===== Data to examine =====
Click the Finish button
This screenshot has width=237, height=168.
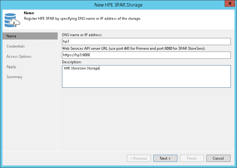click(192, 158)

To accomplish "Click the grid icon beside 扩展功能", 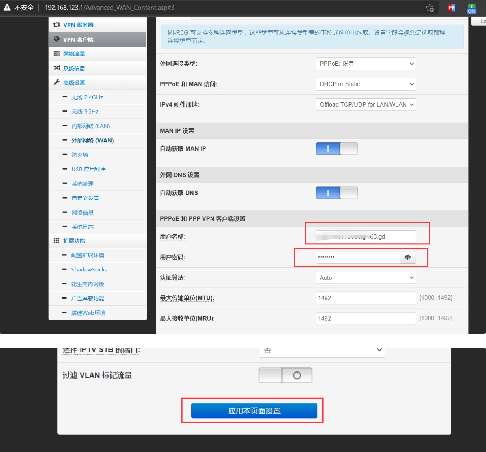I will [56, 240].
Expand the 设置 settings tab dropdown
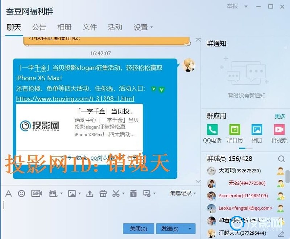Image resolution: width=290 pixels, height=239 pixels. tap(152, 27)
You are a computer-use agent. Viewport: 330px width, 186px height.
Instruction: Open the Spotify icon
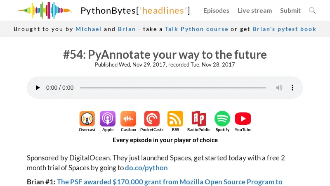tap(222, 119)
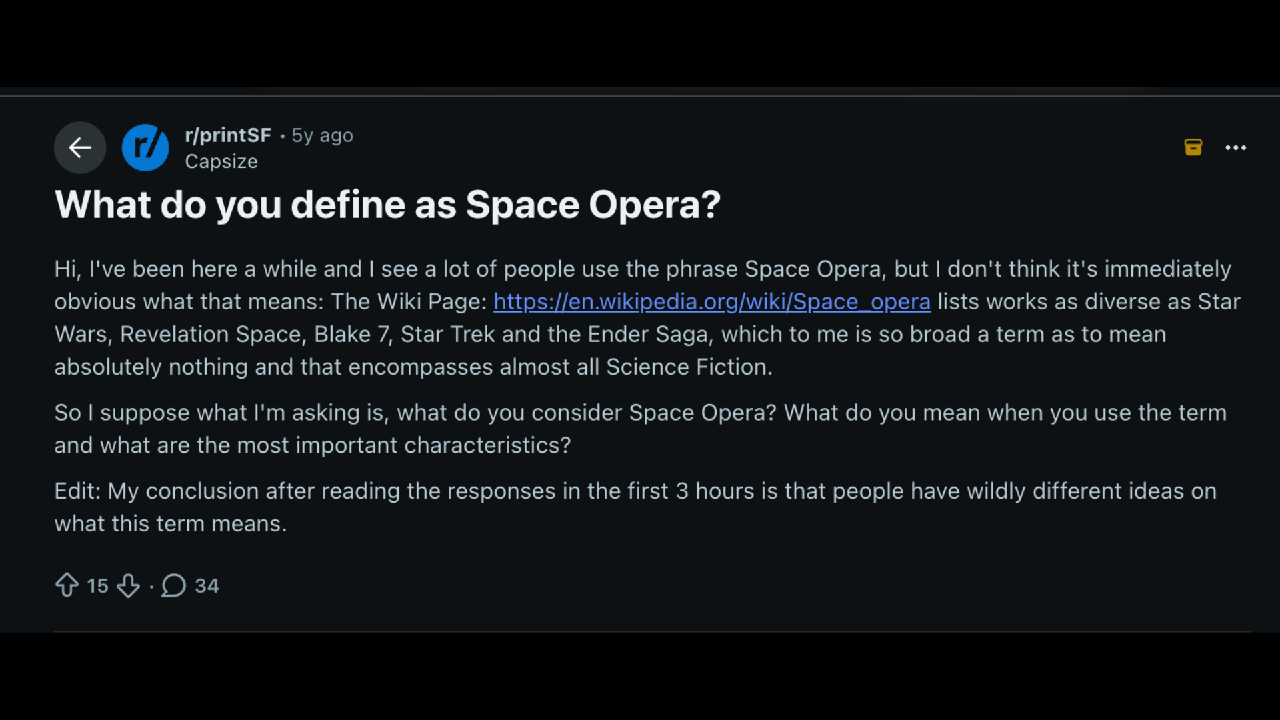Click the archived post indicator icon
The height and width of the screenshot is (720, 1280).
1193,147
=====
Work instructions —
Once the line containing "Expand the 设置 settings tab dropdown" is found, transcribe it and every line after it to the end of the records, exactly and with no pictures.

Answer for the task —
Expand the 设置 settings tab dropdown
Image resolution: width=290 pixels, height=239 pixels. tap(152, 27)
You are a computer-use agent. Viewport: 330px width, 186px height.
Instruction: Open the Spotify icon
tap(222, 119)
Click the archived post indicator icon
The height and width of the screenshot is (720, 1280).
1193,147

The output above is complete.